Assignment
Reprint all of the data below exactly as shown and skip every image.
══ Exercise data
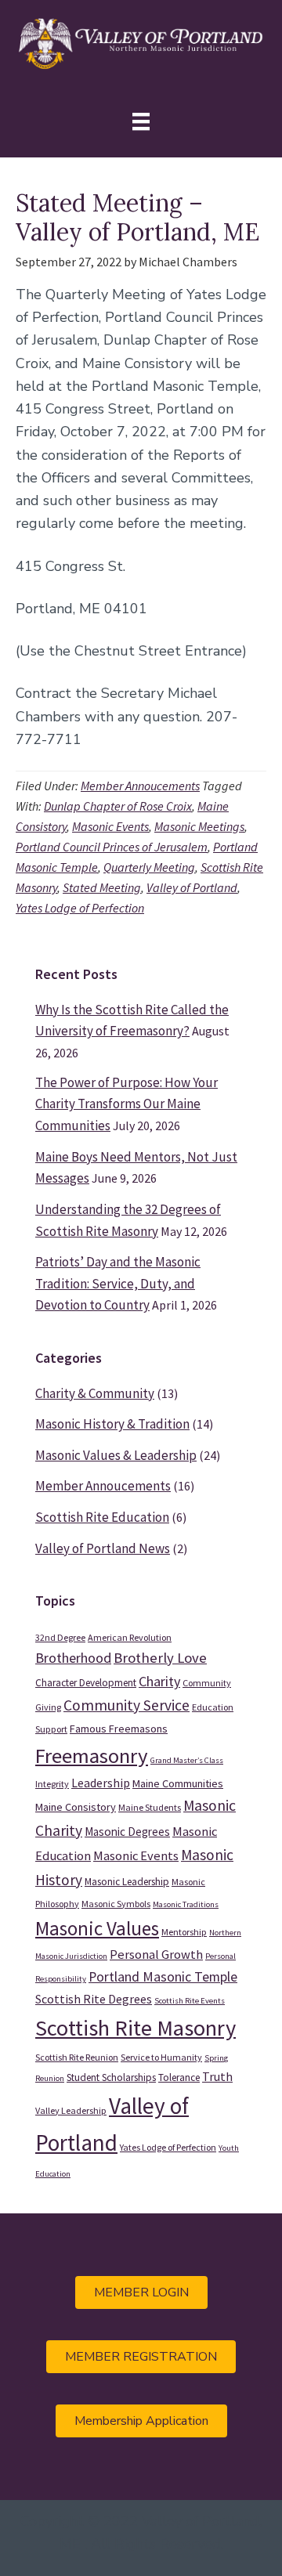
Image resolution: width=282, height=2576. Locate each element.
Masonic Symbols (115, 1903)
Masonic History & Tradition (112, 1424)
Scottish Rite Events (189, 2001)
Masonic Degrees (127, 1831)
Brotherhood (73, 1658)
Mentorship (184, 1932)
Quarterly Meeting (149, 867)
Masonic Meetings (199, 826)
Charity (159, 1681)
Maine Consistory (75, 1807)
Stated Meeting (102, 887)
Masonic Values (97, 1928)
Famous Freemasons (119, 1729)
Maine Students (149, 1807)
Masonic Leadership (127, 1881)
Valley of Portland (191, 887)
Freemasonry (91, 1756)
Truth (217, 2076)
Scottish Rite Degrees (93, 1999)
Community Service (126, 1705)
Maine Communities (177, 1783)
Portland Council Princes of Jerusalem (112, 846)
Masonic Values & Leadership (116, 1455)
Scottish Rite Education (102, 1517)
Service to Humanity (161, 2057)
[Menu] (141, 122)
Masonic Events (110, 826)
════
Task result
Image resolution: width=282, height=2576. Locate each element.
Masonic Symbols (115, 1903)
Masonic History & Tradition (112, 1424)
Scottish Rite Events (189, 2001)
Masonic Degrees (127, 1831)
Brotherhood (73, 1658)
Mentorship (184, 1932)
Quarterly Meeting (149, 867)
Masonic Meetings (199, 826)
Charity (159, 1681)
Maine Consistory (75, 1807)
Stated Meeting (102, 887)
Masonic Values (97, 1928)
Famous Freemasons (119, 1729)
Maine Students (149, 1807)
Masonic Leadership (127, 1881)
Valley of Portland (191, 887)
Freemasonry (91, 1756)
Truth (217, 2076)
Scottish Rite Degrees (93, 1999)
Community Service (126, 1705)
Maine Communities (177, 1783)
Portland Council Princes of Jerusalem (112, 846)
Masonic Values & Leadership (116, 1455)
Scottish Rite Education (102, 1517)
Service to Humanity (161, 2057)
[Menu] (141, 122)
Masonic Events (110, 826)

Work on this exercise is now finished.